The TIMO’s found themselves able to attract ever more capital. At year-end 2004, the leading TIMO in acreage was Forest Capital partners (who bought the former Boise lands). This one TIMO held more land than the fourth ranking industrial owner (Temple-Inland) at that time. TIMO’s are now firmly institutionalized in the forest landscape. They look to be around a while. TIMO’s vary in management practices and outlook. While there is no firm rule, many plan to own the land for a period of 8-12 years, selling on a schedule determined by their investing sponsors. So, these lands have transitioned from owners who held for periods, at times, of decades, to owners whose plans are much shorter. In several regions, TIMO’s have been active in cooperating with conservation buyers and states in land sales and conservation easements for conservation purposes. Yet, a certain nervousness among observers is understandable in view of the high yield promises being made to investors, the short planned holding periods, and formulations of fiduciary responsibility that are exclusively financial in content.

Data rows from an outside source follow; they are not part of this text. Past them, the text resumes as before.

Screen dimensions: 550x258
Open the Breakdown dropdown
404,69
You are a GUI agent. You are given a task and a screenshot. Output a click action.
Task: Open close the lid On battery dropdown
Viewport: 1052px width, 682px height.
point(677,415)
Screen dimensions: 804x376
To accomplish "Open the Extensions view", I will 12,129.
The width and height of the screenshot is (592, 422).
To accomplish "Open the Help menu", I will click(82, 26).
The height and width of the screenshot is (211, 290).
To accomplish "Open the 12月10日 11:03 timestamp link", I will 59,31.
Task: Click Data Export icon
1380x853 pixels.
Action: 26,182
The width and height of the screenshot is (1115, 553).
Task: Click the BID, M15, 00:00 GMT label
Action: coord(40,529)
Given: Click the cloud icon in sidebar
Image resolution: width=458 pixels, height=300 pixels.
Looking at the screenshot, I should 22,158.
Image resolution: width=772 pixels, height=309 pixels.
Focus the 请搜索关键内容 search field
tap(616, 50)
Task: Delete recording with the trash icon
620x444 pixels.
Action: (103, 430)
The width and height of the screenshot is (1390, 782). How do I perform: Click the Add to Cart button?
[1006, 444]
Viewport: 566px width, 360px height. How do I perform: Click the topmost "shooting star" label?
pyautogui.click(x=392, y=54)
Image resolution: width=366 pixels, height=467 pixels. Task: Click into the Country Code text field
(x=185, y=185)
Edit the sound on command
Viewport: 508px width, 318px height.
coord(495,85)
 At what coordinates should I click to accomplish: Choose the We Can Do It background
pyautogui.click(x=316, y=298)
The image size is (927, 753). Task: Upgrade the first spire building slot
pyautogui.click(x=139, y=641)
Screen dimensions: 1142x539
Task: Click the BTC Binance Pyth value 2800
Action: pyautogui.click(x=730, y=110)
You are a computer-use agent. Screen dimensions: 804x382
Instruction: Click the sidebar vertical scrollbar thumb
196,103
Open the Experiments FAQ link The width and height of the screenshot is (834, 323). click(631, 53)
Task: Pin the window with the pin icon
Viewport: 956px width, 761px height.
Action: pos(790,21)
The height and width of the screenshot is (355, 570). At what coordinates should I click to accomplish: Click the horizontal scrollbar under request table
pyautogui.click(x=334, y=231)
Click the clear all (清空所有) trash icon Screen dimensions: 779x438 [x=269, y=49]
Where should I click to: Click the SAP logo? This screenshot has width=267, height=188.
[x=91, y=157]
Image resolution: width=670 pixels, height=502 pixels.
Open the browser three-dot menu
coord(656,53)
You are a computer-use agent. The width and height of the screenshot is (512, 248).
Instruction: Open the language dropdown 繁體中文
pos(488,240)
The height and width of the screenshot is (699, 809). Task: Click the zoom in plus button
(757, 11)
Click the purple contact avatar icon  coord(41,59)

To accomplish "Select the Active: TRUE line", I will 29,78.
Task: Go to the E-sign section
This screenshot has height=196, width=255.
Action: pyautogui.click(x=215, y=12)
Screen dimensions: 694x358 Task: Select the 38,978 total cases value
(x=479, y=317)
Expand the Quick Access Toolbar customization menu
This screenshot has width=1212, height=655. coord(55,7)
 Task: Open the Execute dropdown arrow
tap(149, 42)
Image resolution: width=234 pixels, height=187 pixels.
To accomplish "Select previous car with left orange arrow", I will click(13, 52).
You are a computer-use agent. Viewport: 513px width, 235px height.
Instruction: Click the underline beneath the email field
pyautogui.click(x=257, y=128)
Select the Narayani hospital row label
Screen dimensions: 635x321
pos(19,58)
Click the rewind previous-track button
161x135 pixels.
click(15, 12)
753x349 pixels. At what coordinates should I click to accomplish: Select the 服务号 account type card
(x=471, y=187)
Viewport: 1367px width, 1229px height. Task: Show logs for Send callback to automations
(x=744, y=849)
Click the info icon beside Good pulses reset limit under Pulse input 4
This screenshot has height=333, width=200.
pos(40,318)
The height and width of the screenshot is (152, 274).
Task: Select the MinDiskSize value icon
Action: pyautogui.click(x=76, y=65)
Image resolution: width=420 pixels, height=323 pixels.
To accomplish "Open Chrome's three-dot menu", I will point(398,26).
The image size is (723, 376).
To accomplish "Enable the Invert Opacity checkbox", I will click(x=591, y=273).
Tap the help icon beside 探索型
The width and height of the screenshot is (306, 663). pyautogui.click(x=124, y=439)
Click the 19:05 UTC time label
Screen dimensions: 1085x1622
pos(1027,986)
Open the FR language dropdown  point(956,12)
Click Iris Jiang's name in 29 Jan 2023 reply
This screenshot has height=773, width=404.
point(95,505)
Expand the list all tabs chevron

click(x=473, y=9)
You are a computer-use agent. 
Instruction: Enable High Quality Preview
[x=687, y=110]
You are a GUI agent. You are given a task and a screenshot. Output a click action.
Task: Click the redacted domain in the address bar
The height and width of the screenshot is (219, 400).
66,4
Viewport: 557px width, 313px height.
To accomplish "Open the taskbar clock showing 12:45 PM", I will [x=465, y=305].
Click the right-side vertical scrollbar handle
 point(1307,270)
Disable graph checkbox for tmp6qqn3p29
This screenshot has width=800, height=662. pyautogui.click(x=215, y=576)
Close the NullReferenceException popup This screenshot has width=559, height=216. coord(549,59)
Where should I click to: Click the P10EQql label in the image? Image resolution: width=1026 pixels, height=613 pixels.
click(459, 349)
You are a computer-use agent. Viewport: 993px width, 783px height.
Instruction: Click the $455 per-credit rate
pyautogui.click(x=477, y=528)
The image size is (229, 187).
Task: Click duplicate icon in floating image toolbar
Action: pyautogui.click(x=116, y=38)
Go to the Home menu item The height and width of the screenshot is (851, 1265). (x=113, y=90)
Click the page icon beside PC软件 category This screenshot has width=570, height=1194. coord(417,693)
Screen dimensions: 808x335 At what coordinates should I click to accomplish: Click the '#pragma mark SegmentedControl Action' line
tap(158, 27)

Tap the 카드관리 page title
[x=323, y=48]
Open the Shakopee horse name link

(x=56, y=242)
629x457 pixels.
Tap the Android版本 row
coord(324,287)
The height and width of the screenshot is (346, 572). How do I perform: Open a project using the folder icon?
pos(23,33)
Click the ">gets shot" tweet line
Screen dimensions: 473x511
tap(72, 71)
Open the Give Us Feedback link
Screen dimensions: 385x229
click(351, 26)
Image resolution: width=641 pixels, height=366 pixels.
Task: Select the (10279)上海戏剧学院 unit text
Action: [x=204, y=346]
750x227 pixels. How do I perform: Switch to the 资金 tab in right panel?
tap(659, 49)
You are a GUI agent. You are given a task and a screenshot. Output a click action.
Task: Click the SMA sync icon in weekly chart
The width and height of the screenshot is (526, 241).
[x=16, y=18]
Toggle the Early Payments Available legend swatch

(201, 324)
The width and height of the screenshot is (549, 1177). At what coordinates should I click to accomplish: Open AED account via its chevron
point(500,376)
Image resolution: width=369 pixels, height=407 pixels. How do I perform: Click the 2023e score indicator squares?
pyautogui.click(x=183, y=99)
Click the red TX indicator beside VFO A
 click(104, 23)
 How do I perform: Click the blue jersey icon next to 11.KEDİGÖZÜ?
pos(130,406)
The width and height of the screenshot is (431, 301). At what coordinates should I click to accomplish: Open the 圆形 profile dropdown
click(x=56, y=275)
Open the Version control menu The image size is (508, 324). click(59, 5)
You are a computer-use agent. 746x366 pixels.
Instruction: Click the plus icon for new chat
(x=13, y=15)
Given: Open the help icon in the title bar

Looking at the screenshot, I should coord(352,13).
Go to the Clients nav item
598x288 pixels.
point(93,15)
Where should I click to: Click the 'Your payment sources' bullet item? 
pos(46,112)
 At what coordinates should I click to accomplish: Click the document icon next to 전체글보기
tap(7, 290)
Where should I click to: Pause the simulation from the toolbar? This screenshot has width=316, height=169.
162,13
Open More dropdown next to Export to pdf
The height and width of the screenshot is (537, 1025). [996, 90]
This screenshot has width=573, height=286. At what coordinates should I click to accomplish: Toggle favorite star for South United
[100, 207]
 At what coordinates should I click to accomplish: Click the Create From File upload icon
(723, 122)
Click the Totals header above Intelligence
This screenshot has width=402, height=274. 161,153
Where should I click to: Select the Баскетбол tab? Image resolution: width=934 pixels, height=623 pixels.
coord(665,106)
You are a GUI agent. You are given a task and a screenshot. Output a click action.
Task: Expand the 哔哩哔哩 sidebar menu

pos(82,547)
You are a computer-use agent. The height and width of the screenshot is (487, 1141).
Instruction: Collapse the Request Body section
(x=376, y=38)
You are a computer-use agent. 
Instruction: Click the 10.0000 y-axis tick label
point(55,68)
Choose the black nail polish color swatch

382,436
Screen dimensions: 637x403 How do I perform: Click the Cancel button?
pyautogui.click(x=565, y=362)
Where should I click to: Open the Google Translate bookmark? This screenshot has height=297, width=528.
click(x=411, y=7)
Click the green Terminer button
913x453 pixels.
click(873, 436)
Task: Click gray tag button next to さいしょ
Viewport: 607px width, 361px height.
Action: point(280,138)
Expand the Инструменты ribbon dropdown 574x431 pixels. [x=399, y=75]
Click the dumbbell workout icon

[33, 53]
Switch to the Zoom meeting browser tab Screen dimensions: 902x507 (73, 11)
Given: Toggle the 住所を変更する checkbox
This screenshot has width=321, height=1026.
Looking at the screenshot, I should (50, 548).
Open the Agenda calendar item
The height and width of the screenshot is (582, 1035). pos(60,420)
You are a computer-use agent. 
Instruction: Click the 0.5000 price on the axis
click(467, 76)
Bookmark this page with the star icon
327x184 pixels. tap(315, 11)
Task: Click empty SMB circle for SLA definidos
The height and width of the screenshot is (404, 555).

Will the TIMO’s be just another actor in a long history of forest ownership, or will they be forced to become a new form of subdivider? It is too soon to tell. Market forces will dictate the answer.
Third Sector: Private Nonprofit Conservation Landowners
An striking trend of the past dozen or so years is the emergence of the nonprofits as owners of forest lands or interests in large, managed forest ownerships. There are thousands of local land trusts, scout camps, state Audubon Societies, hunting and fishing groups, and similar organizations owning small patches of land of local conservation significance. Today, nonprofits are owning forest tracts as large as the Nature Conservancy’s 175,000 acre tract along the St. John River in Maine. Much of that tract is being managed for wood production. Organizations like the Trust for Public Lands, the New England Forestry Foundation, and others are holding easements on large tracts, such as the Pingree easement of 750,000 acres. Not only are these nonprofits emerging as significant landholders, but they have developed sophisticated capabilities for financing, negotiating deals, and making things happen (See, e.g. Ginn, 2005). Such capabilities are literally an innovation on the US conservation scene of just the past 5 -10 years. I am aware of no current national acreage estimates.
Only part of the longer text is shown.